WHAT NEEDS TO BE DONE:
Narrow the data below down to the lines containing "computer".

INFORMATION PROVIDED:
──────
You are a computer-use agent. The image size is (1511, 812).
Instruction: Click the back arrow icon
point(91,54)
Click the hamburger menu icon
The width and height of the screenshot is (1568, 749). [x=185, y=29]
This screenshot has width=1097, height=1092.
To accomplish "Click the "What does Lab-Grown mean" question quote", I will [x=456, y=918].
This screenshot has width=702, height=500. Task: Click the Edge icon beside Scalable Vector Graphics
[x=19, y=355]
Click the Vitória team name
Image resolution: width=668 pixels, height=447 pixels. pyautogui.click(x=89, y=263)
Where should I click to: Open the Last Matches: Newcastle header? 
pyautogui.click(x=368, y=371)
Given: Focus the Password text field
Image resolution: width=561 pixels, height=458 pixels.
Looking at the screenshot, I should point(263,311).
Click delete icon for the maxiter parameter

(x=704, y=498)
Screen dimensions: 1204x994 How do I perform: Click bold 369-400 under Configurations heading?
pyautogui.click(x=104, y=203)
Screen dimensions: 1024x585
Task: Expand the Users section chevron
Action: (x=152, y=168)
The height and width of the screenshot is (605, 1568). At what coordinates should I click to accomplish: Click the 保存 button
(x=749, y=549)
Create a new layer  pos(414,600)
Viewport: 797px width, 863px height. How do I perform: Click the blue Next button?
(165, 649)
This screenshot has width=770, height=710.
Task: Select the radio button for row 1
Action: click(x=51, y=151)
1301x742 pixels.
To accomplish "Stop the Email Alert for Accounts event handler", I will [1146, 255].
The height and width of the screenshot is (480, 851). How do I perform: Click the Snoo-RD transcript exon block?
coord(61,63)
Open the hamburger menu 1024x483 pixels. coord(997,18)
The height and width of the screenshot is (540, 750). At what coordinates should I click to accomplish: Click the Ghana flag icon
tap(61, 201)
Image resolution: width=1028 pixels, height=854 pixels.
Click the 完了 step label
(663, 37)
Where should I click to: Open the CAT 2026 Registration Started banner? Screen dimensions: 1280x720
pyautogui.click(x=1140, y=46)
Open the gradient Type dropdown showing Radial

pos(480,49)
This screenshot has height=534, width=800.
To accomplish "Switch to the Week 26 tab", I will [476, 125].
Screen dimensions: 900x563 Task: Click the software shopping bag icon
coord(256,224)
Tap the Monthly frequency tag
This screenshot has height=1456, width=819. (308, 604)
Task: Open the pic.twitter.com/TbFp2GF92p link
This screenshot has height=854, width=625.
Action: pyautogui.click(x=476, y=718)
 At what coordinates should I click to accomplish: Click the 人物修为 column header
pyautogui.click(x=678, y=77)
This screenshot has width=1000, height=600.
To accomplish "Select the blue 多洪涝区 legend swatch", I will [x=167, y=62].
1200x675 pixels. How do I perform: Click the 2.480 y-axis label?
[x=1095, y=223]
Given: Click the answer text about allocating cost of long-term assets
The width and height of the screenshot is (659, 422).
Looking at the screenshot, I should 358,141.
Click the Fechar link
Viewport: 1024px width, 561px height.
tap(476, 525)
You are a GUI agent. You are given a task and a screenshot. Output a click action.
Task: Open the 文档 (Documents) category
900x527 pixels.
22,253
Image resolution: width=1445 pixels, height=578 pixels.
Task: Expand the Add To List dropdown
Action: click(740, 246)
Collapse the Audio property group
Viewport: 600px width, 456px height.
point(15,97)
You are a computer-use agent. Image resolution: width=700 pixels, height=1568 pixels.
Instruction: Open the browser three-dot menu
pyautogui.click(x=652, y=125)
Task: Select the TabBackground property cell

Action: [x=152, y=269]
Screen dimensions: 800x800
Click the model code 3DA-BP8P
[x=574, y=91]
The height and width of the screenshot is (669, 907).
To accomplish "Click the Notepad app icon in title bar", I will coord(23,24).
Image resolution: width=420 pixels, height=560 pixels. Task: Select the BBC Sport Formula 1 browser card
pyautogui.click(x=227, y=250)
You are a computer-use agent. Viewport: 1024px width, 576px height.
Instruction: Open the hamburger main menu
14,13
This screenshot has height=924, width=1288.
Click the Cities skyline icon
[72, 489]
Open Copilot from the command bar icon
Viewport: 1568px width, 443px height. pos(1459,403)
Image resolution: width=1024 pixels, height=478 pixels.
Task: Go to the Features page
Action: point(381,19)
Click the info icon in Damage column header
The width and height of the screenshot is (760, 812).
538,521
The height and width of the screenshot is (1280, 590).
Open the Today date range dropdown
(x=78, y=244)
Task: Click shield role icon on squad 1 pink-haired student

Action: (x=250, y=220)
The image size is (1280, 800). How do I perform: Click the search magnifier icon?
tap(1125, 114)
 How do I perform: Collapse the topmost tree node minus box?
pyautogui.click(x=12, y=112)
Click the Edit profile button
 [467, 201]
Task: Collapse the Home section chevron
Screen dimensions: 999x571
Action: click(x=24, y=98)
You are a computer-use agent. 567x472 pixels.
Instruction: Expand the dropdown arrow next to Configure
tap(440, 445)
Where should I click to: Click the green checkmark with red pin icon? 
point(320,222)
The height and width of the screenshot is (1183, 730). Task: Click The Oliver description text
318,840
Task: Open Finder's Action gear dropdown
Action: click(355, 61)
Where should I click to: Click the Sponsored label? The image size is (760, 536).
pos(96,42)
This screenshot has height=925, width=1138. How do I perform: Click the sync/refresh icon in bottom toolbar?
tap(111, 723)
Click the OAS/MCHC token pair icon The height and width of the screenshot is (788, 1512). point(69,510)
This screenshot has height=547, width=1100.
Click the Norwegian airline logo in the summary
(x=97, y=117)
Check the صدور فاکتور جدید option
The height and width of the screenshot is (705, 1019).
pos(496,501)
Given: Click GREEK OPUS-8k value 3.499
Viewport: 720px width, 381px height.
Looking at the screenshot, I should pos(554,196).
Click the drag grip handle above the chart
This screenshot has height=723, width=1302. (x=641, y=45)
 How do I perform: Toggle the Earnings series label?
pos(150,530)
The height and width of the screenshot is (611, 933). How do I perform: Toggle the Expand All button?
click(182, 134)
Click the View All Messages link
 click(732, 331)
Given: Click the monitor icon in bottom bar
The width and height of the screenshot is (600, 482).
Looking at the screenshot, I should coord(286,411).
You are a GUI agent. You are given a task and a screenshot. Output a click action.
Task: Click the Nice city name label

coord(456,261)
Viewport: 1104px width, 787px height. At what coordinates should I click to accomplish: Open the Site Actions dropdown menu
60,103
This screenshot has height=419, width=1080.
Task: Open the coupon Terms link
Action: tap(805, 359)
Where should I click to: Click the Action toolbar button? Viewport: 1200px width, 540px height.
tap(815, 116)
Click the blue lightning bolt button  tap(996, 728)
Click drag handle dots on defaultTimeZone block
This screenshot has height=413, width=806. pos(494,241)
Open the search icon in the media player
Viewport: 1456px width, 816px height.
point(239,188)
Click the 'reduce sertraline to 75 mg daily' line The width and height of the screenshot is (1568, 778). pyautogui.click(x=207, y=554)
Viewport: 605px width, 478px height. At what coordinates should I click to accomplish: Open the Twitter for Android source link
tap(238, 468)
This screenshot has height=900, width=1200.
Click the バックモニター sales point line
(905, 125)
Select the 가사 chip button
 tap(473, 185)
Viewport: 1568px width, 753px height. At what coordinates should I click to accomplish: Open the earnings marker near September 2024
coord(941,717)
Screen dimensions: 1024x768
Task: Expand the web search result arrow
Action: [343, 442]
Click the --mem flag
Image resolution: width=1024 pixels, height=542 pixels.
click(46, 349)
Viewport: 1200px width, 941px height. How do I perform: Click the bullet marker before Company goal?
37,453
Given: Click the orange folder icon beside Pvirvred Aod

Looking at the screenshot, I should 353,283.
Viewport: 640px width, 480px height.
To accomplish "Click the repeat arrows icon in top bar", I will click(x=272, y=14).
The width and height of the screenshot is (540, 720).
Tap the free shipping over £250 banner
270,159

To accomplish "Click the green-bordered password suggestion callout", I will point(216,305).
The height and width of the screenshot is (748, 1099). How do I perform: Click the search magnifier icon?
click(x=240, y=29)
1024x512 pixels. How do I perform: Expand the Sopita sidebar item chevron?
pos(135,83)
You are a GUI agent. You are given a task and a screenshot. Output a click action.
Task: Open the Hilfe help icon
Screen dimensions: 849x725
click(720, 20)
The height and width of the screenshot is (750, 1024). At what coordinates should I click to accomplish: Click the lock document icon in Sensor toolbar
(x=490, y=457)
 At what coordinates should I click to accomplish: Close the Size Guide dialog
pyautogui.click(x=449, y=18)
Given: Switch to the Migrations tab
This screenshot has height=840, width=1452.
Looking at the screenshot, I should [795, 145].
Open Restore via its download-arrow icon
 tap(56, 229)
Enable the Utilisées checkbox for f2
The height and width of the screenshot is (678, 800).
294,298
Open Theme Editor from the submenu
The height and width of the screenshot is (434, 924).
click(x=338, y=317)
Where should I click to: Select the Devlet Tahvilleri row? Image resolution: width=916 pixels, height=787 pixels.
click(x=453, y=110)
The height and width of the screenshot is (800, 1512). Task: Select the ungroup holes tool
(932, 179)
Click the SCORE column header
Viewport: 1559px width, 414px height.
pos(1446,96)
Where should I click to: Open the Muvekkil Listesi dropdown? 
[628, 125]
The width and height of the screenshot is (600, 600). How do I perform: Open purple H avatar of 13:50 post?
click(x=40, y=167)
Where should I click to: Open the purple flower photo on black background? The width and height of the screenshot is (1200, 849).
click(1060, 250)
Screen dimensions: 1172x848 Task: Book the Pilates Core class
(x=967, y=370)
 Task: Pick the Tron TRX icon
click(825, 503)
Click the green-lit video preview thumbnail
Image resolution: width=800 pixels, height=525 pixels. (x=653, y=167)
──────
EXERCISE RESPONSE:
You are a computer-use agent. The image size is (1511, 812).
You are a computer-use agent. Image resolution: width=700 pixels, height=1568 pixels.
You are a computer-use agent. Viewport: 1024px width, 576px height.
You are a computer-use agent. 567x472 pixels.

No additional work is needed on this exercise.